The IRS sent a broad request known as a John Doe summons last November seeking information on all of the San Francisco-based digital currency service’s users in an effort to ferret out possible tax evaders (see IRS seeks information on bitcoin users from Coinbase ). Coinbase is one of the largest bitcoin and ethereum exchanges in the U.S., and the Treasury Inspector General for Tax Administration urged the IRS in a report last year to do more to ensure taxpayers aren’t using virtual currencies like bitcoin to avoid taxes (see IRS warned to safeguard against illegal use of virtual currency ).
The IRS requested a federal court in March to force the exchange to hand over the records, but two Coinbase users asked the courts in May to quash the summons.
Three Republican lawmakers in Congress who chair key committees and subcommittees related to tax policy wrote a letter in May to IRS Commissioner John Koskinen expressing concerns about the scope and nature of the summons (see GOP lawmakers question IRS summons to Coinbase users ).
“We strongly question whether the IRS has actually established a reasonable basis to support the mass production of records for half of a million people, the vast majority of whom appear to not be conducting the volume of transactions needed to report them to the IRS,” House Ways and Means Committee Chairman Kevin Brady, R-Texas, Senate Finance Committee Chairman Orrin G. Hatch, R-Utah, and House Ways and Means Oversight Subcommittee Chairman Vern Buchanan, R-Fla., wrote in a letter to Koskinen. “Based on the information before us, this summons seems overly broad, extremely burdensome, and highly intrusive to a large population of individuals.”

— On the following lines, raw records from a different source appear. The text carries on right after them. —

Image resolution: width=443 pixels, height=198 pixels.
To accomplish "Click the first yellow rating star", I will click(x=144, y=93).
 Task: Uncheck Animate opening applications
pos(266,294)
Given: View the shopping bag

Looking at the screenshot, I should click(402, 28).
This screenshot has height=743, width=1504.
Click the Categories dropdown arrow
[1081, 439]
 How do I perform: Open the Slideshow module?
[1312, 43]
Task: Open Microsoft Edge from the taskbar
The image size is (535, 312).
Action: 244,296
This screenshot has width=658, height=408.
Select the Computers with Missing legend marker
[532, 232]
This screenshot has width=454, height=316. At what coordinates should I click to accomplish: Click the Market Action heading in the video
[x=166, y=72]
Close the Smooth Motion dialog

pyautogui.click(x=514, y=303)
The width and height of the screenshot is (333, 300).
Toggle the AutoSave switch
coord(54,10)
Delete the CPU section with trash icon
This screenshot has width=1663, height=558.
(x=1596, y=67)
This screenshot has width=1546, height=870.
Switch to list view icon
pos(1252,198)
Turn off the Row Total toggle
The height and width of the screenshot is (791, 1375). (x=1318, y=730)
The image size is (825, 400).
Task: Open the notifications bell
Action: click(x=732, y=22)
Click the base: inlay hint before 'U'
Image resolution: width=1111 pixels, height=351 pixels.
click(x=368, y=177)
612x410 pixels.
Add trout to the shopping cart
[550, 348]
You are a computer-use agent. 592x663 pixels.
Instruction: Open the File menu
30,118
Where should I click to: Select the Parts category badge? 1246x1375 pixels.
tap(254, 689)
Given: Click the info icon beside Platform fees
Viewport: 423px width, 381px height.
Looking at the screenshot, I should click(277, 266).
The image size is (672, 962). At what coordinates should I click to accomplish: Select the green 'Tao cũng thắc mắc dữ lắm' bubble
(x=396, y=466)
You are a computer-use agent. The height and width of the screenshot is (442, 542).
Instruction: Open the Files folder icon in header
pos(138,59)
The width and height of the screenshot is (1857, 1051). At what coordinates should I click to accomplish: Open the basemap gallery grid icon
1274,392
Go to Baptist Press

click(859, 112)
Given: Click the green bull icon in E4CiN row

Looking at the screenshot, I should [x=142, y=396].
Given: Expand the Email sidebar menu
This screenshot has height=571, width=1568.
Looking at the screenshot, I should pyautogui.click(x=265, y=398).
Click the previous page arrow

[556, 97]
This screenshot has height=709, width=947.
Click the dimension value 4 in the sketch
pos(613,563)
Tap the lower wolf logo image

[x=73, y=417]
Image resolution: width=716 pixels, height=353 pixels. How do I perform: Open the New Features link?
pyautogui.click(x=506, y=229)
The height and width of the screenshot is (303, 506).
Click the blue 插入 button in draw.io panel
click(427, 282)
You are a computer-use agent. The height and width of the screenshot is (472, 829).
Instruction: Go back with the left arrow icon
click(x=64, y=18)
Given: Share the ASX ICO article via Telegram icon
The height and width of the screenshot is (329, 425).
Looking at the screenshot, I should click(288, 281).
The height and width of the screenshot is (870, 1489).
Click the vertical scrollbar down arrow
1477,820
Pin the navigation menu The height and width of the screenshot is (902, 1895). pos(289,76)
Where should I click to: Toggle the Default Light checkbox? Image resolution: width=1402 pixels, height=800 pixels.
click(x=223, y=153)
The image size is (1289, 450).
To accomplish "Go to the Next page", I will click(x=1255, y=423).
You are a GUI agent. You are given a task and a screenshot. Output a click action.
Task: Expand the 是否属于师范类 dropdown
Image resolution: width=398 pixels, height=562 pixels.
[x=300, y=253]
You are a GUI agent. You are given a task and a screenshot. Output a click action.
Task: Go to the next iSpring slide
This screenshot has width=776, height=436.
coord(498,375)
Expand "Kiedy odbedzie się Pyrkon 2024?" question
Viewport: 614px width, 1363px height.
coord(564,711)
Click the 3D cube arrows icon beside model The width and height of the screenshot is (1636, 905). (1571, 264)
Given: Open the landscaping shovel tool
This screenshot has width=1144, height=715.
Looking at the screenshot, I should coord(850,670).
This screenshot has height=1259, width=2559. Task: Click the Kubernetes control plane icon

In a court filing last week, first reported by the digital currency news site Coindesk , the IRS limited the scope of the original request. It said the U.S. is seeking information for users “with at least the equivalent of $20,000 in any one transaction type (buy, sell, send, or receive) in any one year during the 2013-15 period.”
The IRS court filing also said it is not seeking information on “certain identified users who are known to the Internal Revenue Service.” However the narrowed summons request is still asking for a great deal of information on the Coinbase users covered, including their “name, address, tax identification number, date of birth, account opening records, copies of passports and/or driver’s license, all wallet addresses, and all public keys for all accounts/wallets/vaults.”
An IRS spokesperson declined to comment based on ongoing and pending litigation.
Coinbase spokesperson Megan Hernbroth emailed Accounting Today, “We aren’t making any further comments at this stage outside of our last public statement on March 16.”
In its March statement, Coinbase said, “Our legal team is in the process of reviewing the IRS’s motion. We will continue to work with the IRS to assess the government’s willingness to fundamentally reconsider the focus and scope of the summons. If it does not, we anticipate filing opposition papers in court in coming months. We will continue to keep our customers updated as to status.”